• WHAT NEEDS TO BE DONE:
Copy out, unchanged, the rows below starting at the line that contains "Image resolution: width=1254" and ending at the line that contains "Looking at the screenshot, I should [x=288, y=235].", with both of those lines included.

Rows for pointing to text and elements:
====================
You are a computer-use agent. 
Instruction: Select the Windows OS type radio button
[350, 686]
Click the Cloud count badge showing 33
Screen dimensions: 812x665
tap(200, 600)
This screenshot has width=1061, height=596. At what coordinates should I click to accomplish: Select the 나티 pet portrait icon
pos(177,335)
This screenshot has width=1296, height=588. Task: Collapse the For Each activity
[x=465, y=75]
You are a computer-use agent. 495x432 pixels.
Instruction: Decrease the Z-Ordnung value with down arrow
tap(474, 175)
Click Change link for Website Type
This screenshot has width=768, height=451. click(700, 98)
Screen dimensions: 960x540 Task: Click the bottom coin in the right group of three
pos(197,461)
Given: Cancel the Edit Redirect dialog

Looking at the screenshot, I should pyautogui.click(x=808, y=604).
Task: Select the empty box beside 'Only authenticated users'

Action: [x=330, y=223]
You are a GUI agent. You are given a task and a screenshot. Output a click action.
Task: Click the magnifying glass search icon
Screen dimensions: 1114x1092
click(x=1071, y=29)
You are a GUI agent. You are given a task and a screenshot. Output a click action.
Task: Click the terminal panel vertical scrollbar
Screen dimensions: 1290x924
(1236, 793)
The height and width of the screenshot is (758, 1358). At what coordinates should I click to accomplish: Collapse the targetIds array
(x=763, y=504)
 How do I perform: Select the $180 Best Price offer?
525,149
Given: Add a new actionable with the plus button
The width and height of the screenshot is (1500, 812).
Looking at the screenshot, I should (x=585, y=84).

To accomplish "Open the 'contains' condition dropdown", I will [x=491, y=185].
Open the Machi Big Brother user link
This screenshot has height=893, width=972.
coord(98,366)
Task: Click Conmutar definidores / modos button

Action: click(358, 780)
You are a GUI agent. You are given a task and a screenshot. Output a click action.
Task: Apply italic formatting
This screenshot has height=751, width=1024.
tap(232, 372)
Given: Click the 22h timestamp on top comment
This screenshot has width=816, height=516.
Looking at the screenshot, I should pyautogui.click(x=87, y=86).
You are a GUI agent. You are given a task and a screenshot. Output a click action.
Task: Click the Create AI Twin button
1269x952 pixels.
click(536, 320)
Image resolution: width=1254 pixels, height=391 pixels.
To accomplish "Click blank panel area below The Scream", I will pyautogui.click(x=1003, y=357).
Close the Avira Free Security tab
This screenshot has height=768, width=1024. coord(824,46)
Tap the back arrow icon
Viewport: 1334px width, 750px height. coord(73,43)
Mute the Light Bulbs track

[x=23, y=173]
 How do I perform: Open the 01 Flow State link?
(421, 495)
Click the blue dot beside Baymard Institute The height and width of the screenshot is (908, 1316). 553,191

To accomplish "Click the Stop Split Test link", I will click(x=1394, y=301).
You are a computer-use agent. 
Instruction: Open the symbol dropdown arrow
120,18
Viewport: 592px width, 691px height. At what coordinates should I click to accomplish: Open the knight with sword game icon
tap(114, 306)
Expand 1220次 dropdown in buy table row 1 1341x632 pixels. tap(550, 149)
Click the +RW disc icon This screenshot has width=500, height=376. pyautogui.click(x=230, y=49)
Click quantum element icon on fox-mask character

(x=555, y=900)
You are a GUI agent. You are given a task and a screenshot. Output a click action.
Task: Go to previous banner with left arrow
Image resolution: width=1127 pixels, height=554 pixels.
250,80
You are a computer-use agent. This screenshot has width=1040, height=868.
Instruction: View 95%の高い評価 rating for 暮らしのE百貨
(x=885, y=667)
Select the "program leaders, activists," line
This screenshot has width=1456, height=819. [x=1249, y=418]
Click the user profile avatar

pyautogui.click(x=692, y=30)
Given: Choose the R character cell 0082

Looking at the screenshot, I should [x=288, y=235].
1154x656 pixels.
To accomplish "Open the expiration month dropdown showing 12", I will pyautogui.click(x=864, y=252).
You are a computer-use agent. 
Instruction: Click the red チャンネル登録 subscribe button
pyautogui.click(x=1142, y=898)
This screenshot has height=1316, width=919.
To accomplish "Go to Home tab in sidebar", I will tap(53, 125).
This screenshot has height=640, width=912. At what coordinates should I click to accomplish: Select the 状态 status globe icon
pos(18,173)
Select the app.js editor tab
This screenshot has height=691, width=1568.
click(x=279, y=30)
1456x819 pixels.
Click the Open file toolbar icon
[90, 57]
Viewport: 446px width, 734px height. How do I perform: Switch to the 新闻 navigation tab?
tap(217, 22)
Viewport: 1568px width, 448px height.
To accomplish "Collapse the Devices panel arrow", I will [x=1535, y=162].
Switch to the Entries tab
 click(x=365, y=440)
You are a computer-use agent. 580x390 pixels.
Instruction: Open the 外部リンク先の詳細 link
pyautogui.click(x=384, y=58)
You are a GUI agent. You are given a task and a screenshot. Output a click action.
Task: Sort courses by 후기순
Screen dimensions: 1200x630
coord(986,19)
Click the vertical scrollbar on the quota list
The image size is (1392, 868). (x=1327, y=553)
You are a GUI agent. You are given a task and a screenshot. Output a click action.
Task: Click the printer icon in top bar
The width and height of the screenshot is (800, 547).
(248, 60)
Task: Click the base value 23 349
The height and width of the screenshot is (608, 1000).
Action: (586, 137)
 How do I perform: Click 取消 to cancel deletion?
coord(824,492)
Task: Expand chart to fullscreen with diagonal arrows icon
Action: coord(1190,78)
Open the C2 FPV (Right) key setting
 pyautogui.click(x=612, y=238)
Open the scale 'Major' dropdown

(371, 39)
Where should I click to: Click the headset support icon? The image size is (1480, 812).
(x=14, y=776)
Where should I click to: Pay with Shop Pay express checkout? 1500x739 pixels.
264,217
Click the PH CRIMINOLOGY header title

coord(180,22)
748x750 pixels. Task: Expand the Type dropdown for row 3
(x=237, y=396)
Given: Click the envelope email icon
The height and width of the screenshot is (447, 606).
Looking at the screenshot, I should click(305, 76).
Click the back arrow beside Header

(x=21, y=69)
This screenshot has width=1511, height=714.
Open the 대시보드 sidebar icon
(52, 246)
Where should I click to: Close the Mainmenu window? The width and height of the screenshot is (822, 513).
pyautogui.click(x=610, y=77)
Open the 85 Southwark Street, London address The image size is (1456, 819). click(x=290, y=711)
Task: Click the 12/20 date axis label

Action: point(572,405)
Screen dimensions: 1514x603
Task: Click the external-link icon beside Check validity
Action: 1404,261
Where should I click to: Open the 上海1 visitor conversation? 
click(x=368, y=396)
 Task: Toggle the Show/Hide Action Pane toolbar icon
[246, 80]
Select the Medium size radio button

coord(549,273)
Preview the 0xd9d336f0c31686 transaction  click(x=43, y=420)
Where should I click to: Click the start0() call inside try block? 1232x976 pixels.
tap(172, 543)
====================
• REPLY:
Image resolution: width=1254 pixels, height=391 pixels.
To accomplish "Click blank panel area below The Scream", I will pyautogui.click(x=1003, y=357).
Close the Avira Free Security tab
This screenshot has height=768, width=1024. coord(824,46)
Tap the back arrow icon
Viewport: 1334px width, 750px height. coord(73,43)
Mute the Light Bulbs track

[x=23, y=173]
 How do I perform: Open the 01 Flow State link?
(421, 495)
Click the blue dot beside Baymard Institute The height and width of the screenshot is (908, 1316). 553,191

To accomplish "Click the Stop Split Test link", I will click(x=1394, y=301).
You are a computer-use agent. 
Instruction: Open the symbol dropdown arrow
120,18
Viewport: 592px width, 691px height. At what coordinates should I click to accomplish: Open the knight with sword game icon
tap(114, 306)
Expand 1220次 dropdown in buy table row 1 1341x632 pixels. tap(550, 149)
Click the +RW disc icon This screenshot has width=500, height=376. pyautogui.click(x=230, y=49)
Click quantum element icon on fox-mask character

(x=555, y=900)
You are a GUI agent. You are given a task and a screenshot. Output a click action.
Task: Go to previous banner with left arrow
Image resolution: width=1127 pixels, height=554 pixels.
250,80
You are a computer-use agent. This screenshot has width=1040, height=868.
Instruction: View 95%の高い評価 rating for 暮らしのE百貨
(x=885, y=667)
Select the "program leaders, activists," line
This screenshot has width=1456, height=819. [x=1249, y=418]
Click the user profile avatar

pyautogui.click(x=692, y=30)
Given: Choose the R character cell 0082

Looking at the screenshot, I should [x=288, y=235].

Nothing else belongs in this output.